Randomly generate all unique pair-wise combination of elements between two list in set time

Question

I have two lists:

a = [1, 2, 3, 5]
b = ["a", "b", "c", "d"]

And would like to generate all possible combinations with a python generator. I know I could be doing:

combinations = list(itertools.product(a,b))
random.shuffle(combinations)

But that one has an extreme memory cost as i would have to hold in memory all possible combinations, even if only wanted two random unique combinations.

My target is to get a python generator that has its memory cost increase with the more iterations are requested from it, getting to the same O memory cost as itertools at max iterations.

I had this for now:

def _unique_combinations(a: List, b: List):
    """
    Creates a generator that yields unique combinations of elements from a and b
    in the form of (a_element, b_element) tuples in a random order.
    """
    len_a, len_b = len(a), len(b)
    generated = set()
    for i in range(len_a):
        for j in range(len_b):
            while True:
                # choose random elements from a and b
                element_a = random.choice(a)
                element_b = random.choice(b)
                if (element_a, element_b) not in generated:
                    generated.add((element_a, element_b))
                    yield (element_a, element_b)
                    break

But its flawed as it can theoretically run forever if the random.choice lines are unlucky.

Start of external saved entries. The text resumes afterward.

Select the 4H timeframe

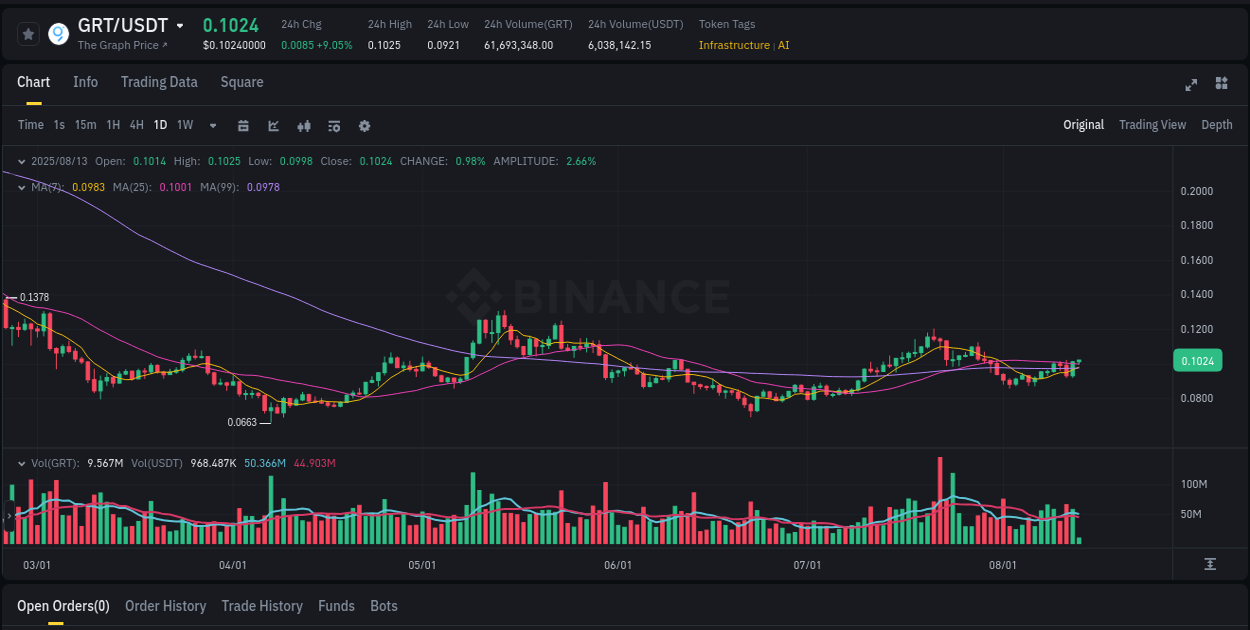pyautogui.click(x=136, y=125)
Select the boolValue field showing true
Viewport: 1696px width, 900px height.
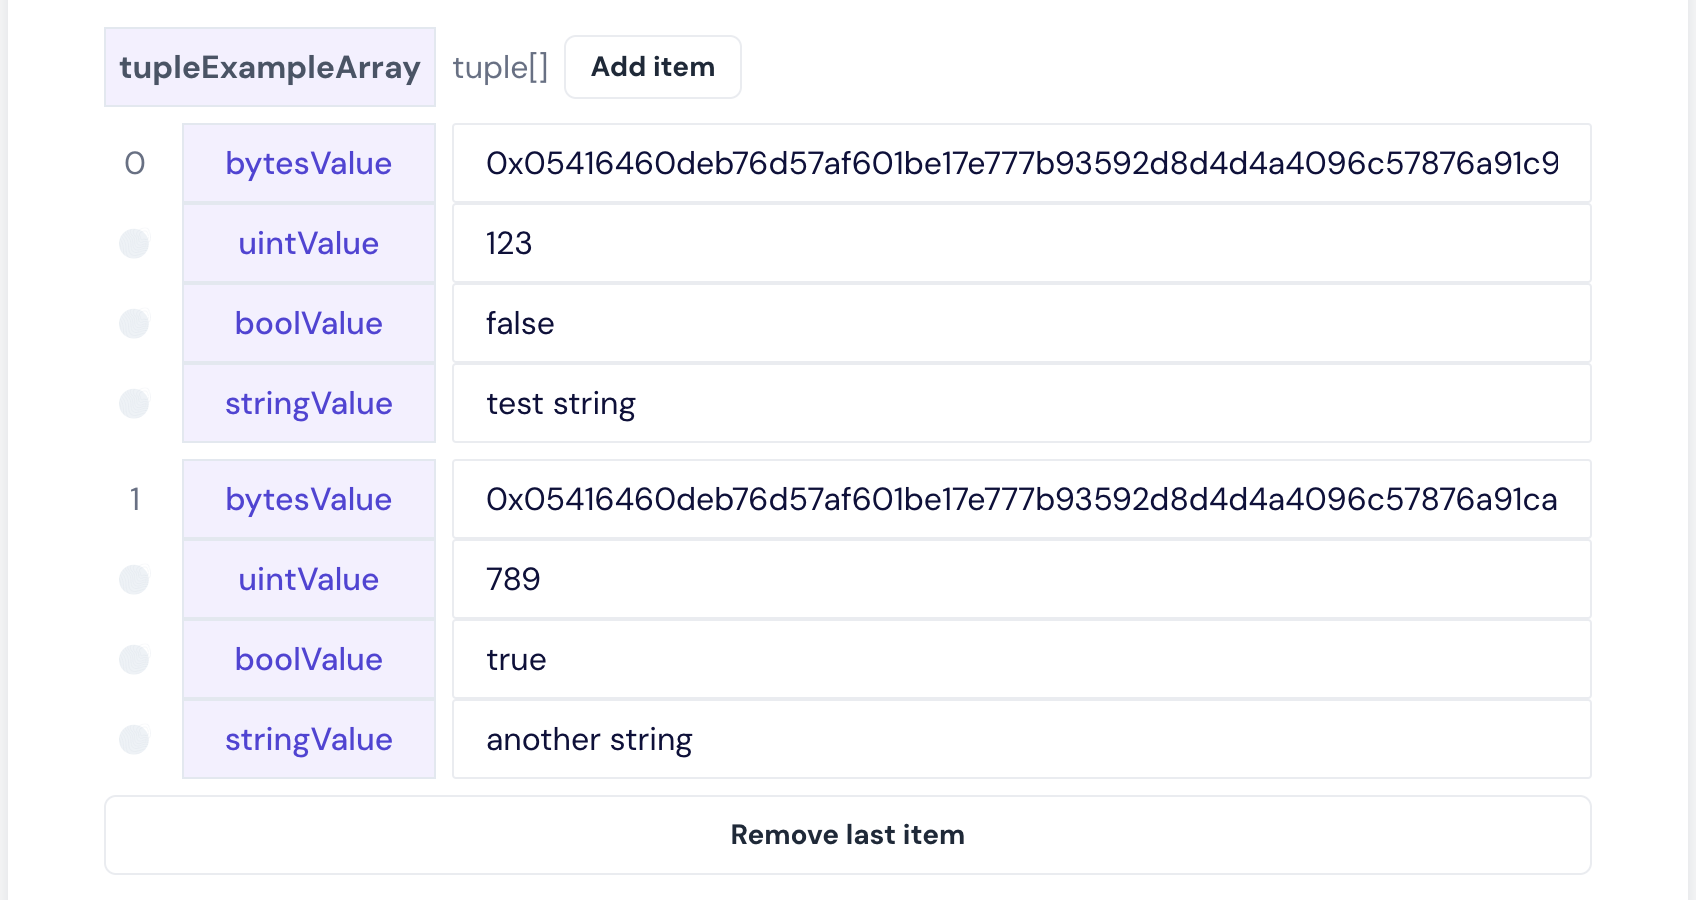tap(1022, 659)
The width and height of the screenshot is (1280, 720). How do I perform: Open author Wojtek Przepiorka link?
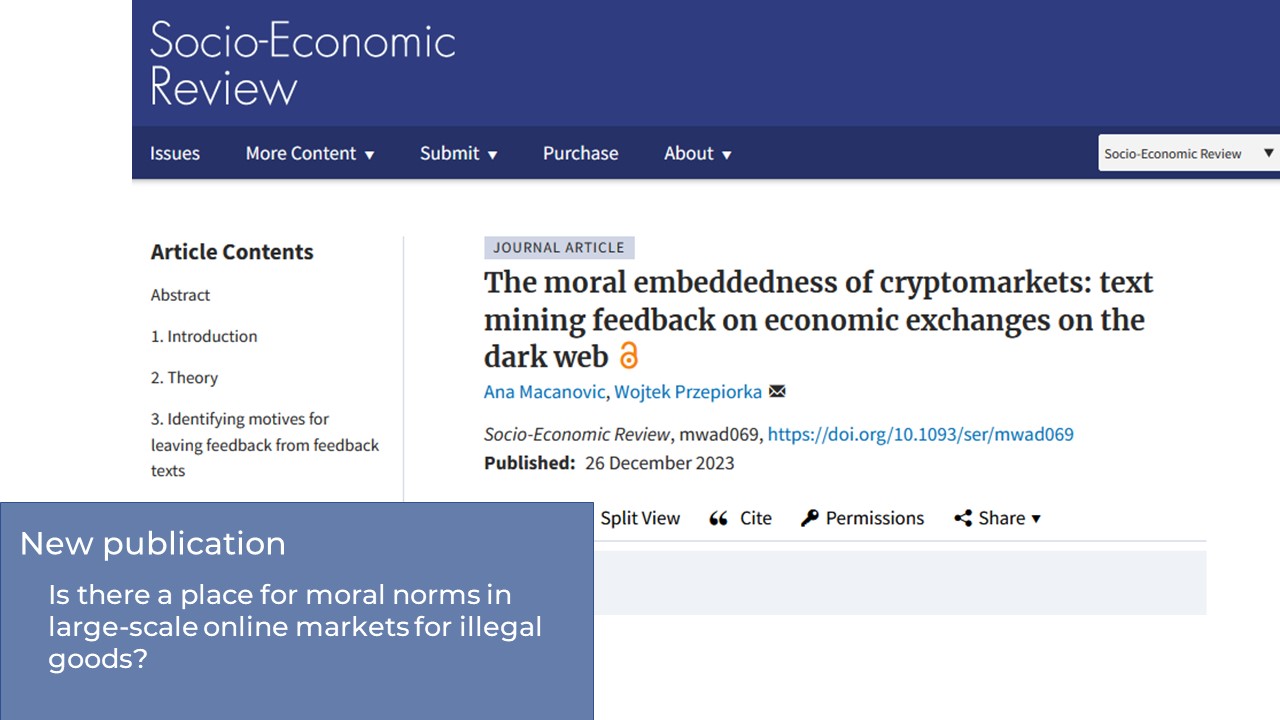[688, 392]
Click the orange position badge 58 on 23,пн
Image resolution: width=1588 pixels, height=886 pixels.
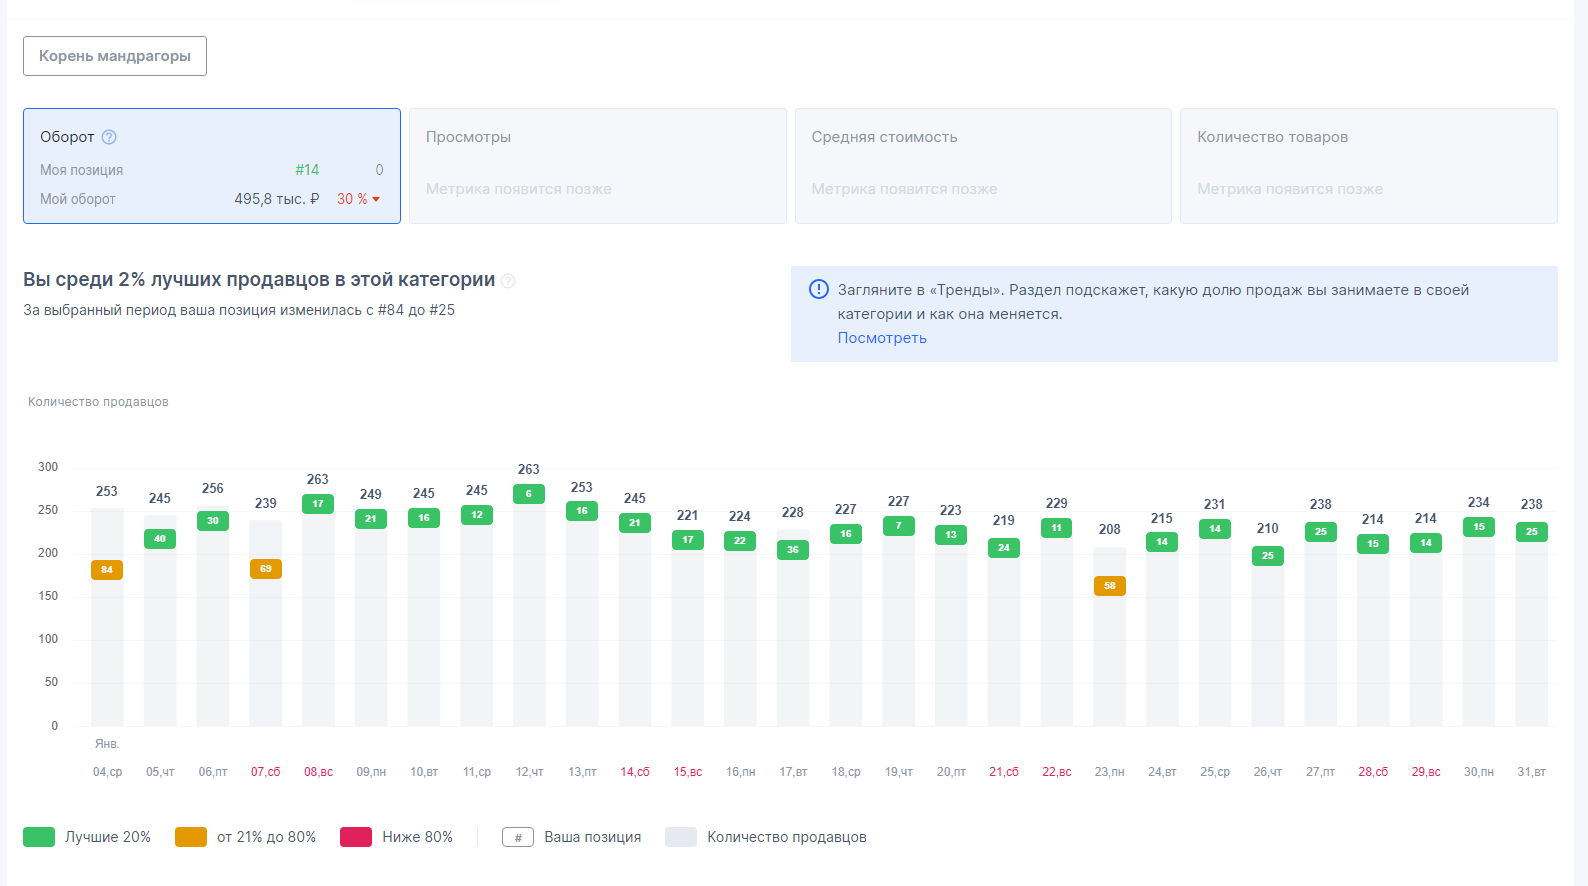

I'm looking to modify that existing generator so it generates the indexes randomly within a fix set of time, it will be okay to keep them track of as this will be linear increase in memory cost and not exponential.

How could i modify that random index generator to be bound in time?

How many random pairs do you expect to generate? Because if you need to generate a higher number, then tracking which pairs you already found will mean that you will almost have the full set of possibilities stored in memory anyway. — poke, Jun 18 '23 at 16:02
Does this answer your question? [How to sample from Cartesian product without repetition](https://stackoverflow.com/questions/48686767/how-to-sample-from-cartesian-product-without-repetition) — Sebastian Wozny, Jun 18 '23 at 16:13
Can you define what "randomly" means in your context specifically? — Sebastian Wozny, Jun 18 '23 at 16:14
Depending on your definition of randomness, and if you can accept a pre-determined random sequence, then you could work with a unique LCG to generate the pairs. — poke, Jun 18 '23 at 16:21
i can accept a predetermined random sequence and a and b dont neccesary have to be similar length — eljiwo, Jun 18 '23 at 21:16
Have a look at this: [Iterating over a list in pseudo-random order without storing a shuffled list](https://stackoverflow.com/questions/20190315/iterating-over-a-list-in-pseudo-random-order-without-storing-a-shuffled-list). This might yield a sub-optimal but acceptable solution if you can figure out how to code it. — Bill, Jun 18 '23 at 23:30
@Bill Or [this](https://stackoverflow.com/q/30615536/12671057). — Kelly Bundy, Jun 18 '23 at 23:50

Samwise · Answer 1 · 2023-06-18T16:15:15.347

Random picking is cheap at the beginning and expensive at the end, and exhaustive listing is expensive at the beginning and cheap at the end. Here's a "best of both worlds" approach where we switch strategies halfway through:

import itertools
import random
from typing import Iterator, TypeVar

_A = TypeVar("_A")
_B = TypeVar("_B")

def unique_product(a: list[_A], b: list[_B]) -> Iterator[tuple[_A, _B]]:
    total = len(a) * len(b)
    results: set[tuple[_A, _B]] = set()

    # For the first half of the results, use random guessing.
    # Until we've exhausted half of the possibility
    # space, we should average < 2 guesses per element, so
    # we can consider this to be amortized O(1) per element.
    result = random.choice(a), random.choice(b)
    while len(results) < total // 2:
        while result in results:
            result = random.choice(a), random.choice(b)
        results.add(result)
        yield result

    # For the second half, build the exhaustive set of
    # remaining results.  We pay an O(n) cost to do this but
    # amortized over the entire generator life it's O(1) per
    # element.  Our space usage goes down after this, not up.
    remaining: list[tuple[_A, _B]] = []
    for result in itertools.product(a, b):
        if result in results:
            results.remove(result)
        else:
            remaining.append(result)
    random.shuffle(remaining)
    while remaining:
        yield remaining.pop()

The main potential problem with this approach is that you're paying a big O(n) cost right in the middle, so even though it washes out when you're looking at the entire run, for some use cases it might be undesirable to have a single arbitrary caller in the middle paying that entire cost all at once, as opposed to paying it up front, or evenly spreading it out among all callers. (I can think of ways you might try to avoid this by doing the swap in another thread, but that adds a lot of complexity. Maybe there's a better way?)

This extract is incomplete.